◆ SOURCE TEXT:
—————
I also don't agree on avoiding base cleric. Evangelist requires charisma, which you can otherwise dump and loses spontaneous cures. Ecclesiastheurge gives up the valuable longspear proficiency. Stat consolidation eats too many early feats to make up the proficiency, Irori doesn't have three domains the build would want, and the only domain spell that isn't on the cleric list is first level. You can wand it or use cheap pearls of power. The other abilities do not benefit the desired role.
The Devout Pilgrim either requires selecting a thematically incompatible deity or giving up one of your domains and the archetype abilities, though favorable exchanges, are also not useful for a battle cleric or healer.

The OP's goal is a fighter healer and casting or support archetypes don't bring him any closer, even if the trades are favorable in a vacuum.


Yes, but you have a monk base for proficiencies. Longspears are nice for control, but I'd assume you want to flurry, which requires multiple feats to even begin to attempt with a longspear. UMonk has better flurry weapons than an unarmed strike. Ecclesiastheurge makes you a better caster and gives you the option to spontaneously cast any single spell you know. Plus, you can swap out the spells on one of your domains, so you can pick a domain with good powers and bad spells. And on top of that, you get a magical amulet at 1/2 cost.
—————
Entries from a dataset
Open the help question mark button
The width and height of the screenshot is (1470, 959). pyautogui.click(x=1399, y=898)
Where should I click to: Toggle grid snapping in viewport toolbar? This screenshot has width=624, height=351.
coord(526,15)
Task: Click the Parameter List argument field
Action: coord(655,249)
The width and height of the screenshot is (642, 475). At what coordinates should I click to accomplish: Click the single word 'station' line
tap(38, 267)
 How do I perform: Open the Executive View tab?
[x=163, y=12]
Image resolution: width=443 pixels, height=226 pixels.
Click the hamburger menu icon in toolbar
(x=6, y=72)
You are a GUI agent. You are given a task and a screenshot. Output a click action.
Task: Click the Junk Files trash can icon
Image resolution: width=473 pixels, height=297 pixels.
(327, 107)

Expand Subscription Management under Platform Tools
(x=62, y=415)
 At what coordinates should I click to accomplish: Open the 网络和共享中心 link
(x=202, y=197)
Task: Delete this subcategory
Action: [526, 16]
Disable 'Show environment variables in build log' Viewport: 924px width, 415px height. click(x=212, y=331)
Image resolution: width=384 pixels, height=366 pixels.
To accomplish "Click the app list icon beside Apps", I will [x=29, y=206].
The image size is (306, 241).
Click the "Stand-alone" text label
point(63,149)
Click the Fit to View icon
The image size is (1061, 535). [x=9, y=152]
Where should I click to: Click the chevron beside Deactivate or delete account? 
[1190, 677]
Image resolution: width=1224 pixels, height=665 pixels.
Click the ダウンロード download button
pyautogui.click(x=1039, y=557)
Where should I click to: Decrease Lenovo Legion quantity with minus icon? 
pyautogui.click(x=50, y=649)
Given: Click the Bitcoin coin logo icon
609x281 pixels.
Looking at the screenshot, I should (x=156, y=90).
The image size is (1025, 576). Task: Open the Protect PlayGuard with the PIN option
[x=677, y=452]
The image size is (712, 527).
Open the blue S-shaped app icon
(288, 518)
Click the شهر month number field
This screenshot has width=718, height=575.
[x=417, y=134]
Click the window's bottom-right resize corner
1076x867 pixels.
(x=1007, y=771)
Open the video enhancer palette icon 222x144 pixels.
—————
◆ REQUIREMENT A:
Using the text on cleric archetypes, decide whether each statement agrees with it: (i) Evangelist requires charisma; (ii) Ecclesiastheurge keeps the longspear proficiency; (iii) Ecclesiastheurge provides a magical amulet at full cost. Answer yes or no for each, quoting the words of the text that decide it.
◆ REQUIREMENT B:
Restate word for word the part of the text on cleric archetypes starting at "I also don't" and ending at "the desired role.".

◆ FINAL ANSWER A:
(i) Yes: "Evangelist requires charisma"
(ii) No: "Ecclesiastheurge gives up the valuable longspear proficiency"
(iii) No: "you get a magical amulet at 1/2 cost"

◆ FINAL ANSWER B:
I also don't agree on avoiding base cleric. Evangelist requires charisma, which you can otherwise dump and loses spontaneous cures. Ecclesiastheurge gives up the valuable longspear proficiency. Stat consolidation eats too many early feats to make up the proficiency, Irori doesn't have three domains the build would want, and the only domain spell that isn't on the cleric list is first level. You can wand it or use cheap pearls of power. The other abilities do not benefit the desired role.